Big-O gives us a tool to compare algorithms’ efficiency and execution times without having to write the code and do the experiments. However, I feel that many people misuse the analysis unknowingly. Don’t get me wrong. I am also a big fan of analytic models and understand that they provide insights that cannot be found empirically. However, in case of Big-O, I feel that it has underlying assumptions that were true when it was formed but have since become false. Thus, we need a revision of how Big-O should be taught. This post explains why…

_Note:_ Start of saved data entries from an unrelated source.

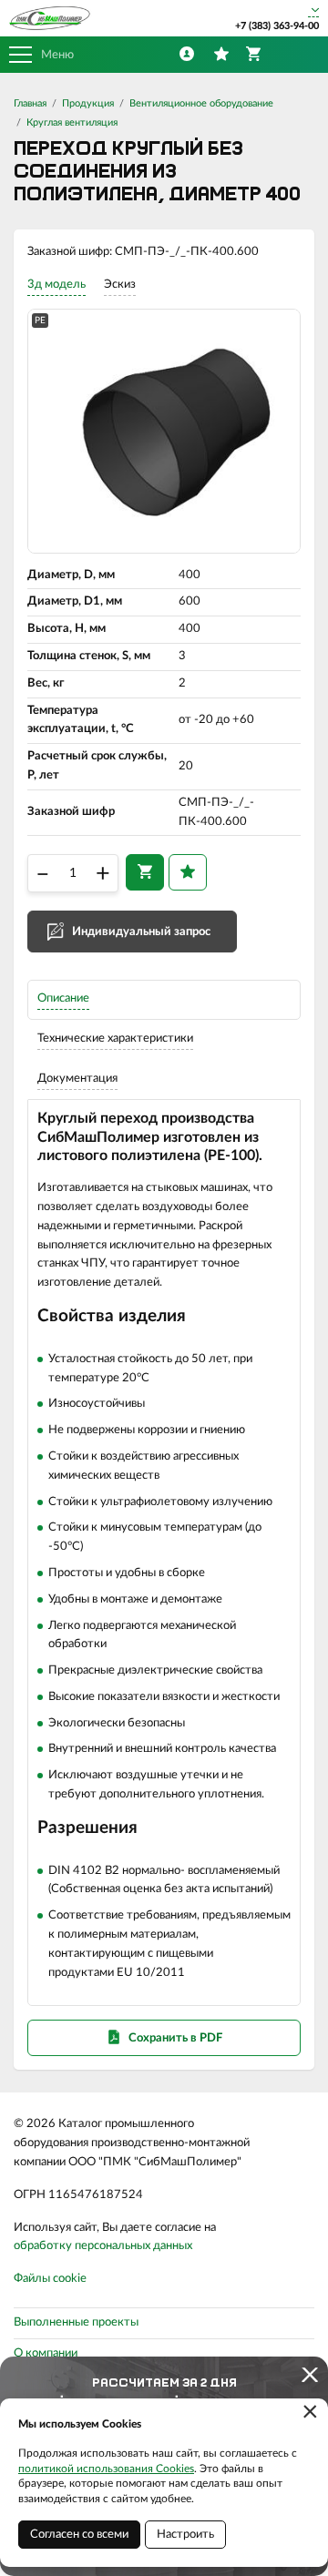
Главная (30, 103)
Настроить (185, 2534)
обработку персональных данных (103, 2246)
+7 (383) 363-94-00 (277, 26)
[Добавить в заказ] (145, 872)
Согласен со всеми (79, 2534)
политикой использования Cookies (106, 2468)
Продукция (88, 103)
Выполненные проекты (76, 2322)
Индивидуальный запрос (141, 932)
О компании (45, 2353)
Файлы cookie (50, 2279)
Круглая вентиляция (72, 122)
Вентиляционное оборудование (201, 103)
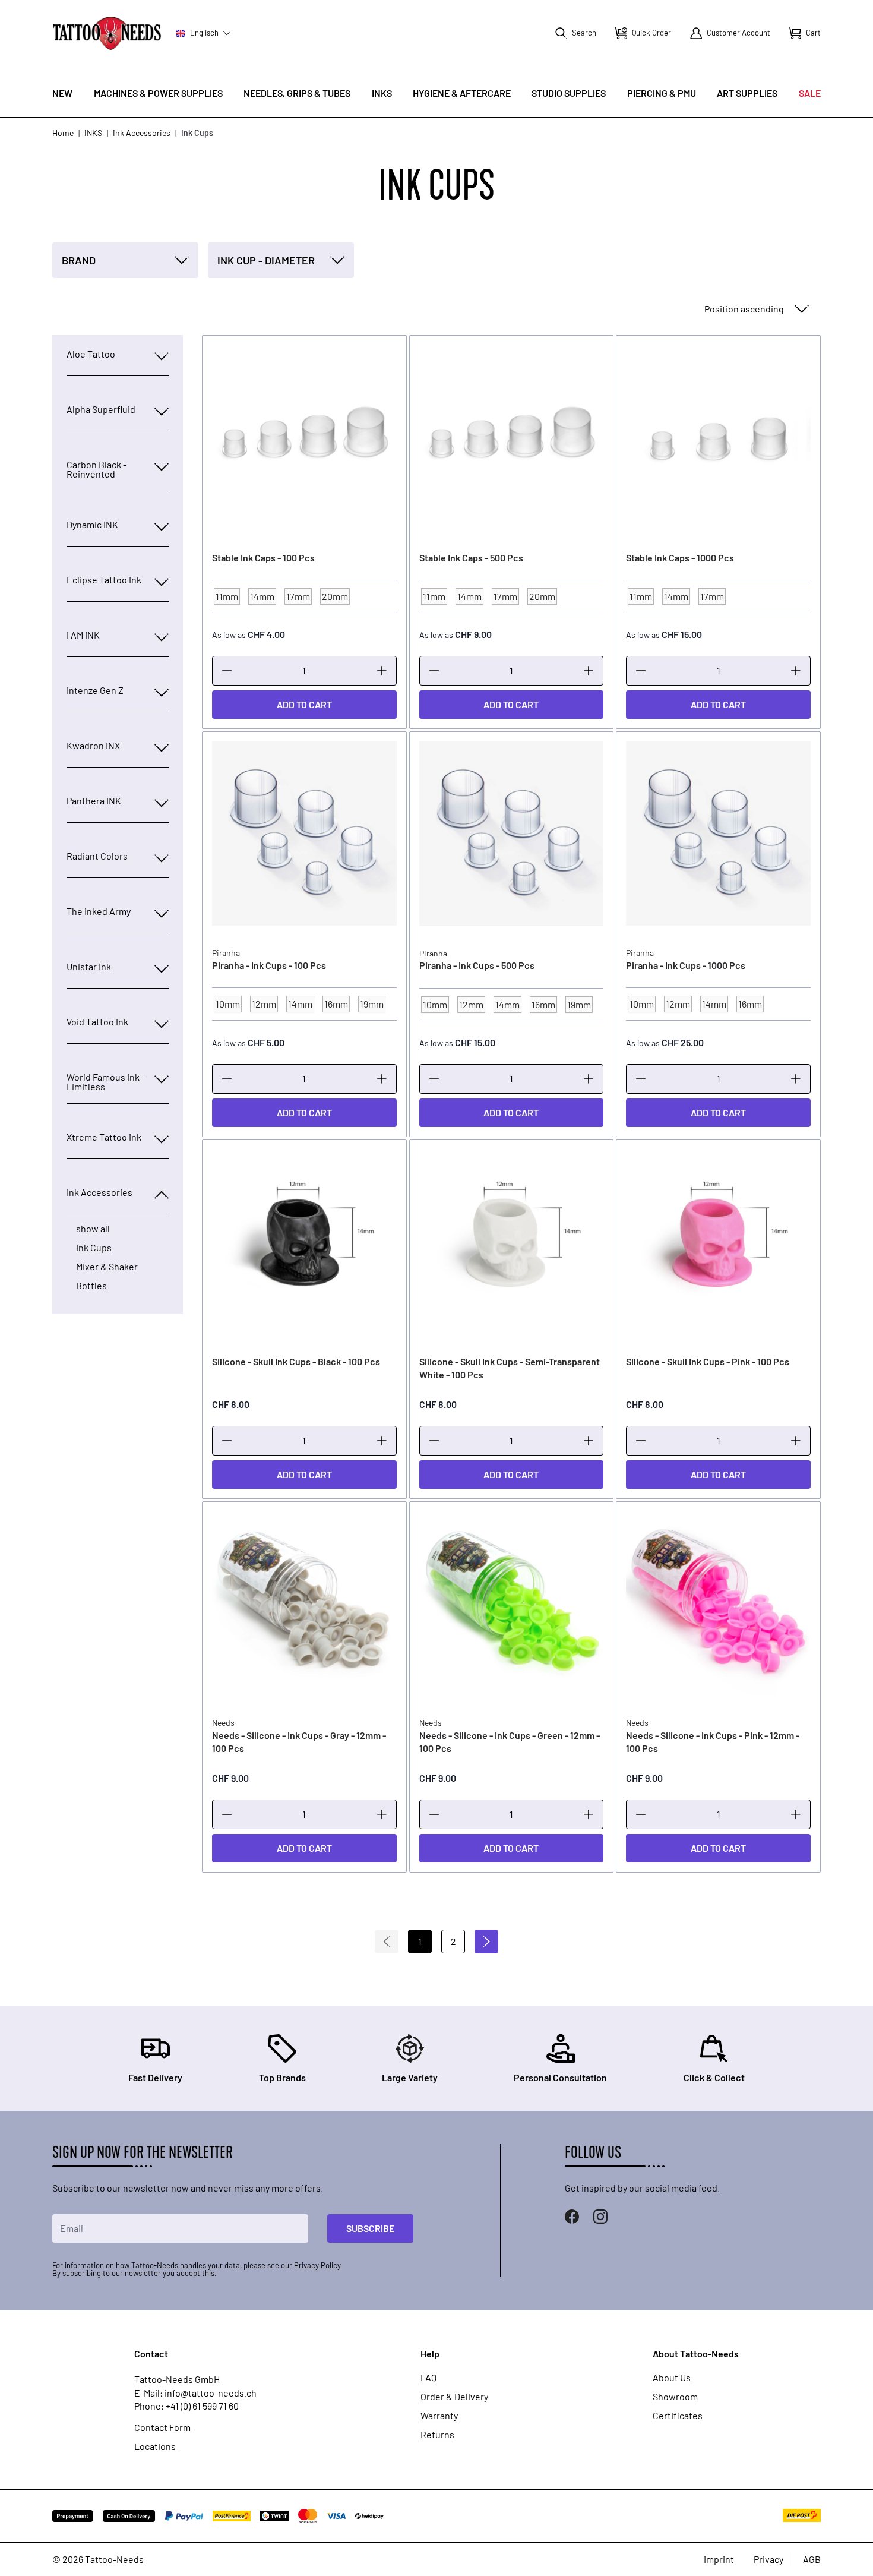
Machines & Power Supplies (158, 93)
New (62, 93)
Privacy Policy (317, 2265)
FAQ (428, 2377)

At its soul, Big-O assumes that “more work” means longer execution. This assumption was valid up until early 1990s when computer did most of the work sequentially: computers executed instructions one at a time and if a particular operation took longer to execute (because it had to access DRAM or disk), the computer stalled and waited. Thus, the contributions to execution time from computes, memory, I/O were additive:
Total execution time = Time in compute + Time in memory + Time in I/O
However, in the last two decades, Moore’s law has allowed us to build machines that are far more complex. The sole focus of computer scientists has been to increase “latency hiding,” i.e., they have designed machines that minimize stalls for long latency operations.For example, out-of-order cores overlap computes with DRAM accesses, thus, reducing the impact of DRAM misses. Similarly, OSes overlap processing of other threads with I/O, thus, reducing the effective cost of I/O. In this context, quantifying the impact of a particular factor on overall performance has become next to impossible and combining contributions using addition is incorrect. Unfortunately, I still see professors teaching Big-O and additive performance analysis equations to CS graduates without explaining the dangers of relying on it.
The reason I started this article: A recent analytic model I built for a multi-core chip looked something like (details removed):
Total execution time = MAX(execution time of factor 1, execution time of factor 2, )
It actually actually correlated with my simulations surprisingly well while the Big-O of the same algorithm was way off.